▶ [Work task A]: List every person named in the column about the anniversary of John F. Kennedy's death, including its byline.
▶ [Work task B]:
Answer each question from the column about the anniversary of John F. Kennedy's death.
(i) How many years had passed since Kennedy's death when the column was written?
(ii) Where was Lee Harvey Oswald killed on live TV?
(iii) For how many days was the writer glued to the television?
▶ [Work task C]: Write the next part of the column about the anniversary of John F. Kennedy's death and the loss of the writer's heroes, picking up after its final sentence.

By Keith Kappes - Publisher
Nov. 27, 2013 — “Any man's death diminishes me, because I am involved in mankind; and therefore never send to know for whom the bell tolls; it tolls for thee.”
I have often reflected on those immortal words of John Donne, the great English poet, while trying to cope with the deaths of family members, friends and other persons important to me.
Traumatic memories from my college days came flooding back last week with the anniversary of the death of President John F. Kennedy, one of my earliest heroes.
Now 50 years removed from those sad days in 1963, it marked the loss of innocence of my youth as I grimly faced the harsh reality of political assassination.
Like millions of other Americans, I was glued to the television for three days as I attempted to make sense of what even today remains senseless.
The live TV killing of accused shooter Lee Harvey Oswald at the Dallas police station only added to my fear and confusion at the time.
Regrettably, JFK was not the last of my heroes to be struck down, whether by an assassin’s bullet or a cruel disease or the infirmities of age.
Recent days brought the loss of two persons I deeply admired and respected.
In fact, I wrote about each of them in this space out of my concern that they would know how I felt while they were still with us.

▶ [Supplied entries]:
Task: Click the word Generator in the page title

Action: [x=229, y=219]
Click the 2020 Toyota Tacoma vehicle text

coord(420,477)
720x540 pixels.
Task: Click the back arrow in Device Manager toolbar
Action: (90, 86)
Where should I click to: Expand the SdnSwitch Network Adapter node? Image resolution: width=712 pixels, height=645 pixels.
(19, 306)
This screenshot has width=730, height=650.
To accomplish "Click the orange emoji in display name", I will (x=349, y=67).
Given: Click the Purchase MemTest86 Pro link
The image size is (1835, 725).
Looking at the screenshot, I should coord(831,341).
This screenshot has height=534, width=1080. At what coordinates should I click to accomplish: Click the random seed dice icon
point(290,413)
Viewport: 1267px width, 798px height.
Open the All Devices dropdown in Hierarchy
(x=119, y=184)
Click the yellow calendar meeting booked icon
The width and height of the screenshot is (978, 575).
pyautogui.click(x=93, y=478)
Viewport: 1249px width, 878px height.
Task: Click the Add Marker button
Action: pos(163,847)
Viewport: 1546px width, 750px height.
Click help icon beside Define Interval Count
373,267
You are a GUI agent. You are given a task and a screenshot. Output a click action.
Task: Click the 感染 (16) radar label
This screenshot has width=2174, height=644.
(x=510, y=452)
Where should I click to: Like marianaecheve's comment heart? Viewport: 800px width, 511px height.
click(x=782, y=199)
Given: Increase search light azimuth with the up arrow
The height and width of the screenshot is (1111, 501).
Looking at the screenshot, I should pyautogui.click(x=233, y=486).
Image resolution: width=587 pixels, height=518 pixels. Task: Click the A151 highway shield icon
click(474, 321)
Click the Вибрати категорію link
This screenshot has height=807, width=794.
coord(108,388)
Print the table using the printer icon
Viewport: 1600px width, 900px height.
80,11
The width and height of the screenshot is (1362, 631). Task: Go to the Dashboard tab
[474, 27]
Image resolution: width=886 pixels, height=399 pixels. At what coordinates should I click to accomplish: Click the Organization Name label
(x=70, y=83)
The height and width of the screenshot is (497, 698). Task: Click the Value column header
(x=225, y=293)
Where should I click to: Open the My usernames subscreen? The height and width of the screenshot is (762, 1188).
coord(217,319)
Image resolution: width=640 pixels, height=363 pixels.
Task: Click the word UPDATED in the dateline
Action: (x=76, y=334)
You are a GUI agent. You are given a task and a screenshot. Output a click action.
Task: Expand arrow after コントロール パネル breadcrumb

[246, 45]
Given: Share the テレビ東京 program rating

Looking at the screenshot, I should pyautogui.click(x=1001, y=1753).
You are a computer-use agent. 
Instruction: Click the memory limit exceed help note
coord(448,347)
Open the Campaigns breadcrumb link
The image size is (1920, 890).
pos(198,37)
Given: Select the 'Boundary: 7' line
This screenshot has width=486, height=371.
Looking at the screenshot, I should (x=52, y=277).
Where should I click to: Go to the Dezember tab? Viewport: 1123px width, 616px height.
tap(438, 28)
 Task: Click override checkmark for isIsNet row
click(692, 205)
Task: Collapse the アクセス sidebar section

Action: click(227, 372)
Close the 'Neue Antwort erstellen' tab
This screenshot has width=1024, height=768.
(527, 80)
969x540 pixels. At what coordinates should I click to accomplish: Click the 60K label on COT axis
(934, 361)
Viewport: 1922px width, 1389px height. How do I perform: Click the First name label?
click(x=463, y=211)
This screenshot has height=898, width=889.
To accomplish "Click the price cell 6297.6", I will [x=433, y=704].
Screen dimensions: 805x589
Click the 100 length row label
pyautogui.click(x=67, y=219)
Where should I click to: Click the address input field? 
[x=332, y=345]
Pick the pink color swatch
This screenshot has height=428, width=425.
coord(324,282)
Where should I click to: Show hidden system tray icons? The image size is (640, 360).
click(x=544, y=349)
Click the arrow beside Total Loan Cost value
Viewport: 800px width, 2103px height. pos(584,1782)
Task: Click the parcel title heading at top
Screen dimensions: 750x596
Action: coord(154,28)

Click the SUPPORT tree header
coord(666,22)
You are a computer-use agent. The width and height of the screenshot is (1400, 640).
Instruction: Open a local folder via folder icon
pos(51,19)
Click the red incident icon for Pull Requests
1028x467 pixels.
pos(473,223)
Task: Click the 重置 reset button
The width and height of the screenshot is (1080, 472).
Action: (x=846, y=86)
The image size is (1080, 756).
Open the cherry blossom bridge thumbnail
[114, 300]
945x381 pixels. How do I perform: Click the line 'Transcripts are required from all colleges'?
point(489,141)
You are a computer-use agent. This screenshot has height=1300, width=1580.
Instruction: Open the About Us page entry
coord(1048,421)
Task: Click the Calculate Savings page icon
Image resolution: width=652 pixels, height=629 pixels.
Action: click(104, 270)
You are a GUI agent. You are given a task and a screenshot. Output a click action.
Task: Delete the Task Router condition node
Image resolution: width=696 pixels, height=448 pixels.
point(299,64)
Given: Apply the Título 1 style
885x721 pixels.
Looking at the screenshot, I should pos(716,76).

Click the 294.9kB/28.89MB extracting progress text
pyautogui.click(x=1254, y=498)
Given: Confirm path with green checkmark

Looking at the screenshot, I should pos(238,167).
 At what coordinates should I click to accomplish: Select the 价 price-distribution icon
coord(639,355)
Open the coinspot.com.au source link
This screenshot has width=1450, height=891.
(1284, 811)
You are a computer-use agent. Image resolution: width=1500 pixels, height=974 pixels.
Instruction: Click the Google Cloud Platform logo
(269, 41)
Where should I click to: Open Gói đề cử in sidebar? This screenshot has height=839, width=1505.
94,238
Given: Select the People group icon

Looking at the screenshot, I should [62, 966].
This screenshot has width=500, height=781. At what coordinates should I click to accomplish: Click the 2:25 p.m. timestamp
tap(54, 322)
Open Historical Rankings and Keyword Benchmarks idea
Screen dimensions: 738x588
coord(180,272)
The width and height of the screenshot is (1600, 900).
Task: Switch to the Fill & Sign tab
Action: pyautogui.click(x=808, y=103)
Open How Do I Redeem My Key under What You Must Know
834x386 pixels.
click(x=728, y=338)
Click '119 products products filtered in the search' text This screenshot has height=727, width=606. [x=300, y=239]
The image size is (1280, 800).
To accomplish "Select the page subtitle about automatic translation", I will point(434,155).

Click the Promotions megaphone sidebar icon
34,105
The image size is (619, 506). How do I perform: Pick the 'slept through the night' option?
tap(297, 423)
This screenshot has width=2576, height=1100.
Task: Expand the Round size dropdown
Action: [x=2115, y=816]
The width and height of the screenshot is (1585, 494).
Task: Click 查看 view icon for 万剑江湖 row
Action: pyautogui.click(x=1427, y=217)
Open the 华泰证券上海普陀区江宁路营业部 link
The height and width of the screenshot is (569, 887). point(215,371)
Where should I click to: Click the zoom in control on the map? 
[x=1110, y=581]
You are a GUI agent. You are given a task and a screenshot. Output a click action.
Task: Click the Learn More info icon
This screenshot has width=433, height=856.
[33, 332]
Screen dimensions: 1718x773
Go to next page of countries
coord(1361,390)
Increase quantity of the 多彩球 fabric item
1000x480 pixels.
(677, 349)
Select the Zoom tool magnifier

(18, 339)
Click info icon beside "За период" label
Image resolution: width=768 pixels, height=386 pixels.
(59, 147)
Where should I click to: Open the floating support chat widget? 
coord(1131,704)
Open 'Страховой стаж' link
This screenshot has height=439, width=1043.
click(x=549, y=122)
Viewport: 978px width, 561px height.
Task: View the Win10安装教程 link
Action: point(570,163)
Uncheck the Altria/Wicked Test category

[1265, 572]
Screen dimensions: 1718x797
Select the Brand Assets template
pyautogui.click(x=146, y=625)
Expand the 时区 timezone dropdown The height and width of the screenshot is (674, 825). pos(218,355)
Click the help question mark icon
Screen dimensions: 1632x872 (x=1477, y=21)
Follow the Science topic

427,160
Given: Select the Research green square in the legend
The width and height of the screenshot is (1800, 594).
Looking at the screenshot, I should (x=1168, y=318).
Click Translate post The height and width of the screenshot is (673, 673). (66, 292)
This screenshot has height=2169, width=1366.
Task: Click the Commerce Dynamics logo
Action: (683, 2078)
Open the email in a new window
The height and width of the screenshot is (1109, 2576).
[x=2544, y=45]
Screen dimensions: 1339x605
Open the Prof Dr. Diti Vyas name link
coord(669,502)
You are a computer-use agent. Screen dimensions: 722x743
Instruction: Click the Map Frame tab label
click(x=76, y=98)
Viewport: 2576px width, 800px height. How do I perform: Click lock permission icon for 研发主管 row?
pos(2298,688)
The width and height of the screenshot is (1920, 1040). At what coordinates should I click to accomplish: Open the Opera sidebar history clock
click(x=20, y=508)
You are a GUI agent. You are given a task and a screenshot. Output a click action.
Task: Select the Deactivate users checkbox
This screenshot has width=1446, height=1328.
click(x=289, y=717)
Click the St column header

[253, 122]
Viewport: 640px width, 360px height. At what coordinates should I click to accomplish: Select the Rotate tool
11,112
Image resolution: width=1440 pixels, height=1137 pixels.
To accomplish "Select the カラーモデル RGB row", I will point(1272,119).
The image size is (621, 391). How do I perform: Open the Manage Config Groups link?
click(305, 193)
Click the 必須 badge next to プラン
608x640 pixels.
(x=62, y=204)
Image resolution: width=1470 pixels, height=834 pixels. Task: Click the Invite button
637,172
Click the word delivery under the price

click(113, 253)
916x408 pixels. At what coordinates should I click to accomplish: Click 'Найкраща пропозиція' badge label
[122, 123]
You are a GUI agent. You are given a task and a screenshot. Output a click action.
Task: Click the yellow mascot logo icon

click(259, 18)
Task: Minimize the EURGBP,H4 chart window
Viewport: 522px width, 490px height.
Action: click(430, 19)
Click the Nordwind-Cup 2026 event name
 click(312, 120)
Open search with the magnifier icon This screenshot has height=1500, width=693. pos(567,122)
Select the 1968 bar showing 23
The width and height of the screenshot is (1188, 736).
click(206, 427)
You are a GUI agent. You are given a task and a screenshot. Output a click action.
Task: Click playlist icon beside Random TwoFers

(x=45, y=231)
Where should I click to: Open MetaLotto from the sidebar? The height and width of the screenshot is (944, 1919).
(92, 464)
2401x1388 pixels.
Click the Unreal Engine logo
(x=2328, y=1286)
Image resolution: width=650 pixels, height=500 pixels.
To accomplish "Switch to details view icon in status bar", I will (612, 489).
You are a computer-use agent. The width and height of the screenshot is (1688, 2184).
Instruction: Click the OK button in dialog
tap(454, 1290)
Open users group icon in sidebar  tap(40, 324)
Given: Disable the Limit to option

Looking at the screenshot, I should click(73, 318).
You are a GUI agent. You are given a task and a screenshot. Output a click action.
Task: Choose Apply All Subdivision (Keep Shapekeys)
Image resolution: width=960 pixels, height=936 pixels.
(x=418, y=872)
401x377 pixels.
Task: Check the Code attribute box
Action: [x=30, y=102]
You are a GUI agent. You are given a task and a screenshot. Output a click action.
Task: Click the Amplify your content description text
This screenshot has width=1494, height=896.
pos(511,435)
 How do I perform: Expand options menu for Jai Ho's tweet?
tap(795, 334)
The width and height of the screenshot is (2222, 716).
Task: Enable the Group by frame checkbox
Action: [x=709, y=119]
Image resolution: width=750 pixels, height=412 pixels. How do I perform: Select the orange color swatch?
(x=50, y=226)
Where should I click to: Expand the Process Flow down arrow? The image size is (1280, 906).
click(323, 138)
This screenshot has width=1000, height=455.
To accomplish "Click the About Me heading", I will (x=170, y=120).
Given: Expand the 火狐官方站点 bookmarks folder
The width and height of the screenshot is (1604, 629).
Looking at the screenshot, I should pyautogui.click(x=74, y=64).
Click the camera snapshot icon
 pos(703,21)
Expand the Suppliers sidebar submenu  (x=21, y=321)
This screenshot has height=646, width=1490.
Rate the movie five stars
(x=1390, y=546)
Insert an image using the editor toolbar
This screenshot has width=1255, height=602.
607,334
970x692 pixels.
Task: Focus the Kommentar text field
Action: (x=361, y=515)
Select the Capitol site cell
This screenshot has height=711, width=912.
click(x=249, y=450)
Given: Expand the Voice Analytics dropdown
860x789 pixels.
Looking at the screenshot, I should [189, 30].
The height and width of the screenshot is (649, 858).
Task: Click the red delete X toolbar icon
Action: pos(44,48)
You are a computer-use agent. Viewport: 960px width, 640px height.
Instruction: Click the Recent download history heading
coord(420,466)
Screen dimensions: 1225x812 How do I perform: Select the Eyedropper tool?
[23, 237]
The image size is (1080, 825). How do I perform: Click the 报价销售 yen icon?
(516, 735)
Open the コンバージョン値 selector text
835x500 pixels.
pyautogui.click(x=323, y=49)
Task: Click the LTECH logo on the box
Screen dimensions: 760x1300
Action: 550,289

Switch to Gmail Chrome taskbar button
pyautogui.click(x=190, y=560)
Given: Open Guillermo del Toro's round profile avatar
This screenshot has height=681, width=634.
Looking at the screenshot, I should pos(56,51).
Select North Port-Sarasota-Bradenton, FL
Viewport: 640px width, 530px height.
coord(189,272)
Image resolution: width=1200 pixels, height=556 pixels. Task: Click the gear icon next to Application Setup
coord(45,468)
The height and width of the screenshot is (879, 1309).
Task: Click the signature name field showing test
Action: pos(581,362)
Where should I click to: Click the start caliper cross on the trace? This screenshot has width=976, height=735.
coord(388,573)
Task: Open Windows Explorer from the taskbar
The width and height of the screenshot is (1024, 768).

▶ [Answer box A]:
Keith Kappes
John Donne
John F. Kennedy
Lee Harvey Oswald

▶ [Answer box B]:
(i) 50 years
(ii) At the Dallas police station
(iii) Three days

▶ [Answer box C]:
Flowers for the living always has made sense to me, especially as I have grown older.
Gerta Antle, a relatively new but valued friend, ironically put me on her “bucket list” a few days before her death at the age of 79.
Alerted to the seriousness of her sudden illness, I offered words of encouragement by phone as she struggled to breathe while battling the inevitability of her medical situation.
I will never forget how I felt when she bravely said she was at peace and ready to accept the Lord’s will.
The other loss was Edwin Mundy, 93, a proud old soldier and the finest man I ever served with.
Like so many other World War II veterans, he was a patriot who never wavered in his love of family and country.
Newscaster/author Tom Brokaw was right in describing 1st Sgt. Mundy and his comrades as America’s greatest generation.
I didn’t have the opportunity to salute him one last time in this life.